Lawmaker: President keeps ‘blaming America for having freedom of speech’
Lawmakers have just scratched the surface in their investigation of the terrorist attacks on the U.S. consulate in Benghazi, but Congress has made progress on getting to the bottom of the biggest mysteries: Why the State Department denied requests for more security at the consulate and what information the White House initially received from intelligence sources.
Rep. Dana Rohrabacher, R-Calif., is a member of the House Foreign Affairs Committee and is chairman of its Oversight and Investigations Subcommittee. He said the Democrats have an explanation for the lack of security that simply doesn’t hold water.

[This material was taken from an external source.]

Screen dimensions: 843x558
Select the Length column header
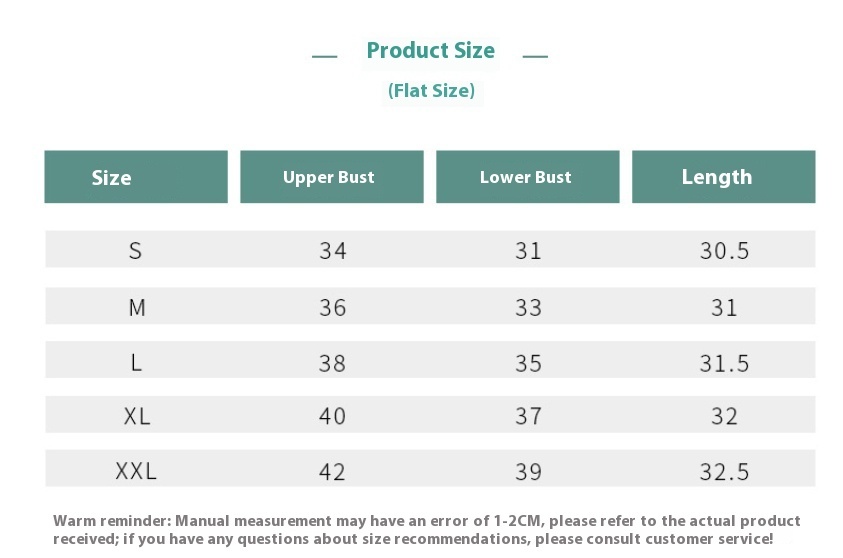(716, 177)
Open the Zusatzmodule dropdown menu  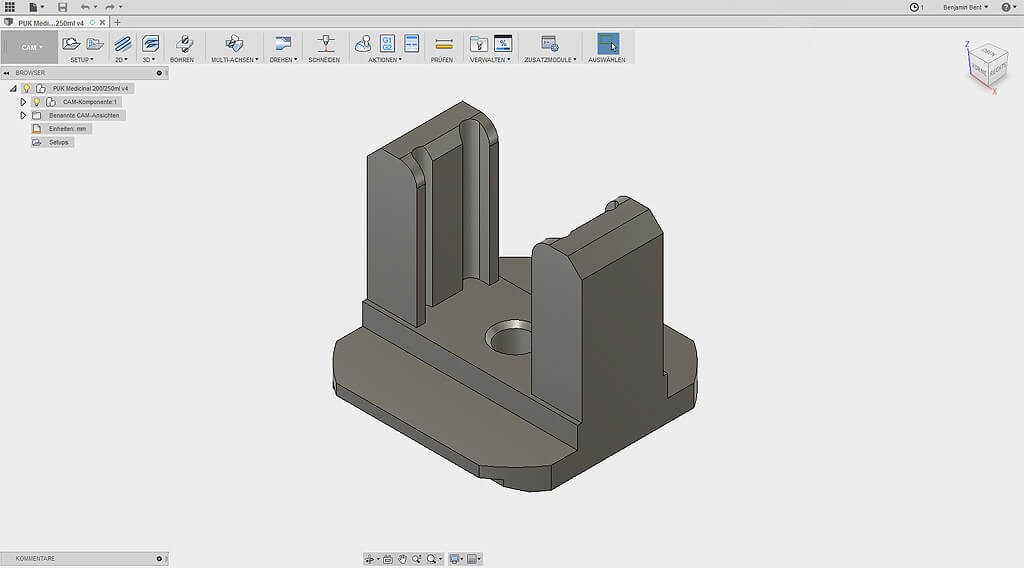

The Democrats’ contention is that Republican budget cuts in security spending are responsible for the consulate being vulnerable to attack. Rohrabacher said the State Department official responsible for turning down the request for more security in Benghazi told his committee that theory was wrong.
“I personally asked her, ‘Was budget consideration any part of your decision not to have a higher level of security?’” said Rohrabacher. “And she answered, ‘No, there was no consideration of budget.’ So the Democrats trying to politicize this and get away with it doesn’t work.”

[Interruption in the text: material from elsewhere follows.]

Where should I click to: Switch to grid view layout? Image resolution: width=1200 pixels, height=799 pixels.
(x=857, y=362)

Rep. Rohrabacher said the official believed local militias could adequately enhance consulate security, a conclusion that was obviously wrong. But the congressman sees another troubling reason as to why the administration rejected calls for security upgrade.
“The administration has been trying to downplay the threat of radical Islam for the last few years. The president can’t even get those words out of his mouth, ‘radical Islamic terrorists,’” said Rohrabacher. “They’ve been excusing every one of these actions as something else other than radical Islamic terrorism. You have a mindset in the administration of minimizing the danger, and perhaps that had something to do with her decision as to having a lower level of security than was necessary.”
As for the administration’s explanation of the attack to the American people, Rohrabacher said United Nations Ambassador Susan Rice blatantly misled the American people by claiming several days after the attack that an Internet video was responsible for inciting the attacks.
“You got the ambassador to the United Nations out there saying something that is factually not true six days after it was clear to the CIA … that it was a terrorist group and not a movie rage that resulted in the deaths of our diplomatic personnel,” said Rohrabacher.
While Rohrabacher finds Rice’s conduct unacceptable, he aims far more blame at President Obama.